Her words of concern came weeks after she accused the movement of harboring anti-Semitic views and encouraging violence in a letter to the league’s commissioner. 

In a Tuesday interview with ESPN, Loeffler said, “I think a lot of people feel that they may not have a place” as fans of a league that openly backs Black Lives Matter. “They may feel excluded from this sport and other sports that make them feel like American values aren’t at the core of what we’re doing here.”

Loeffler, a staunch supporter of President Donald Trump, expressed opposition to the movement in a letter to WNBA commissioner Cathy Engelbert on July 7 that opposed “Black Lives Matter” warmup jerseys for the players, the majority of whom are Black. The jerseys would feature the organization’s name and also read, “Say Her Name,” a reference to Breonna Taylor, a 26-year-old Black EMT who was killed by police in her Kentucky home in March.



Kelly Loeffler (left), cheers on the Atlanta Dream basketball team, which she co-owns, during a game. She has become an outspoken opponent of a WNBA plan to publicly support the Black Lives Movement — a position that has put her at odds with the Dream’s players.

“I adamantly oppose the Black Lives Matter political movement, which has advocated for the defunding of police, called for the removal of Jesus from churches and the disruption of the nuclear family structure, harbored anti-Semitic views, and promoted violence and destruction across the country,” she wrote. “I believe it is totally misaligned with the values and goals of the WNBA and the Atlanta Dream, where we support tolerance and inclusion.”

Loeffler, in the ESPN interview, argued that there’s “no room for racism in this country, and we have to root it out where it exists,” but that the Black Lives Matter organization is “very different” from the statement: Black lives matter.

The movement’s website identifies its mission as “imagining and creating a world free of anti-Blackness, where every Black person has the social, economic, and political power to thrive.” It makes no mention of removing images of Jesus from churches.

Sen. Kelly Loeffler, seen here at a campaign rally in March with former U.N. Ambassador Nikki Haley, warns that supporting th



Sen. Kelly Loeffler, seen here at a campaign rally in March with former U.N. Ambassador Nikki Haley, warns that supporting the Black Lives Matter movement could alienate some WNBA fans.

The movement’s website does call for defunding the police, in the sense of dramatically cutting department budgets and investing that money into community services like education, health care and housing.
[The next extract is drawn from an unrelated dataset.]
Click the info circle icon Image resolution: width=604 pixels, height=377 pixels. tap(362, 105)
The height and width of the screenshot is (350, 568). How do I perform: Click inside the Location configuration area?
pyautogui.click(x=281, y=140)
It also calls for the disruption of the “Western-prescribed nuclear family structure” and replacing it with a support system for all.

In such a world, everyone would support “each other as extended families and ‘villages’ that collectively care for one another, especially our children, to the degree that mothers, parents, and children are comfortable,” the website states.

Loeffler’s claim that the organization harbors “anti-Semitic views” appears to echo recent depictions by the anti-LGBTQ hate group Mass Resistance, which last month accused the movement of using tactics that are reminiscent of the Nazis.

Loeffler, who was appointed to the Senate in December and is facing a competitive fight to win a full term this November, has co-owned the Atlanta Dream since 2011. Since her Senate appointment by Gov. Brian Kemp (R), she has faced calls to sell her stake in the team.

“E-N-O-U-G-H! O-U-T!” the WNBA players union tweeted out with a photo of Loeffler earlier this month in response to her letter to Engelbert.

Dream guard Renee Montgomery reacted to the letter with a Twitter post saying, “I’m pretty sad to see that my team ownership is not supportive of the movement and all that it stands for.”

Montgomery had already decided to sit out this year’s WNBA season, which like all other major sports leagues has been on hold due to the coronavirus pandemic, to pursue social justice initiatives. She said Loeffler’s letter “is an example of why” she made that decision.

Engelbert has said that there are no plans to force Loeffler to sell her stake in the Atlanta team. She has also reaffirmed that this season will be dedicated to advocating for social justice.

“The WNBA is based on the principle of equal and fair treatment of all people and we, along with the teams and players, will continue to use our platforms to vigorously advocate for social justice,” she said in a statement.